P.S. I'm running Python 3.10.1 on a macOS Ventura on an M1 Max 64GB RAM

import proximal as px

def forward(im, G, W):
    for i in range(15):
        weight = W[i,:].reshape(*im.shape)
        psf_mode = G[:,i].reshape(*im.shape)
        im += px.conv(psf_mode, px.mul_elemwise(weight, im))
    return im

def cost_function(x, im, U, W, mu): 
    im_blur = forward(x, U, W)
    data_term = px.sum_squares(px.subsample(im_blur, steps=2) - im) 
    grad_term = mu*px.norm1(px.grad(im_blur)) + (1-mu)*px.sum_squares(px.grad(im_blur))
    return data_term + grad_term + px.nonneg(im_blur)

x = px.Variable(im.shape)
prob = px.Problem(cost_function(x, im, U, W, mu=0.01))
prob.solve(solver='pc', max_iters=2, verbose=True, x0=im.copy())

Can you please tell me:

if I'm doing anything obviously wrong in setting up the problem?
how should I get some debug info be printed to get a sense of where it's at in the optimization?

antonysigma commented 1 year ago

Tagging @SteveDiamond , the owner of the ProxImaL project.

At the first glance, range(15) probably overwhelms the solver.
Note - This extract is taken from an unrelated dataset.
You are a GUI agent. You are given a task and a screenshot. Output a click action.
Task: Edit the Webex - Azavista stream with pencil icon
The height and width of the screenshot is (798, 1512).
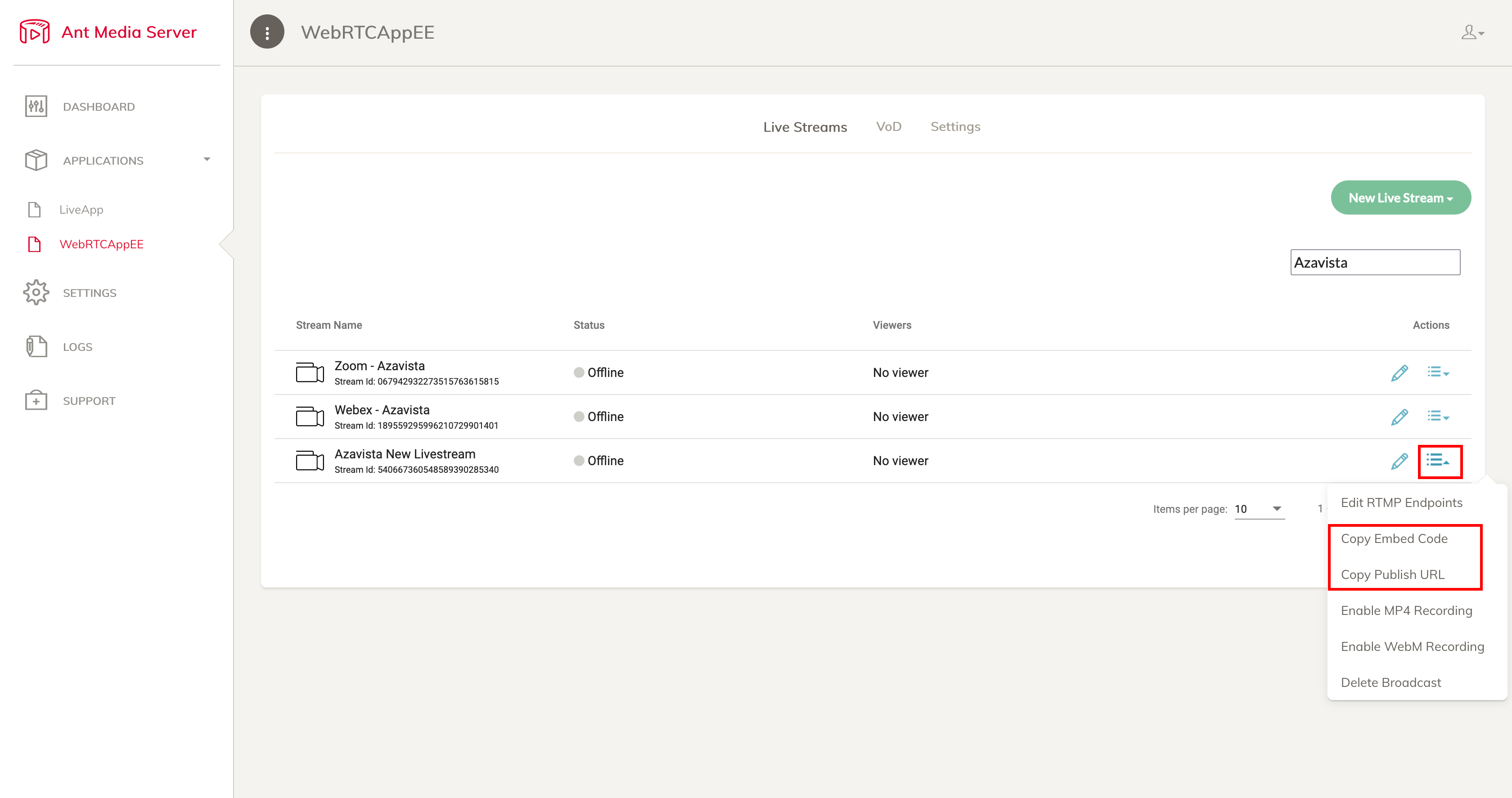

Internally, it was busy copying the pixels x.value by 15 * 2 = 30 times, ahead of mul_elemwise and conv. The same goes for the adjoint operation, copying the im pixels 30 times ahead of the adjoint operation to update x. In total, 60+ times redundant data copy per iterations in the solver.

As you are not utilizing Halide-accelerated compute right now, you may try hand rolling your own "plane-wise" 2D convolution algorithm via the BlackBox API, like this:

from proximal.lin_ops.black_box import LinOpFactory

def my_forward_operation(source_image, simulated_blur, n_psf=15, weights=my_weight):
    assert np.all(source_image.shape == simulated_blur.shape)
    simulated_blur[:] = 0
    for i in range(n_psf):
         weighted_image = source_image * weights[i]
         simulated_blur[:] += my_2d_convolute(psf_mode[i], weighted_image)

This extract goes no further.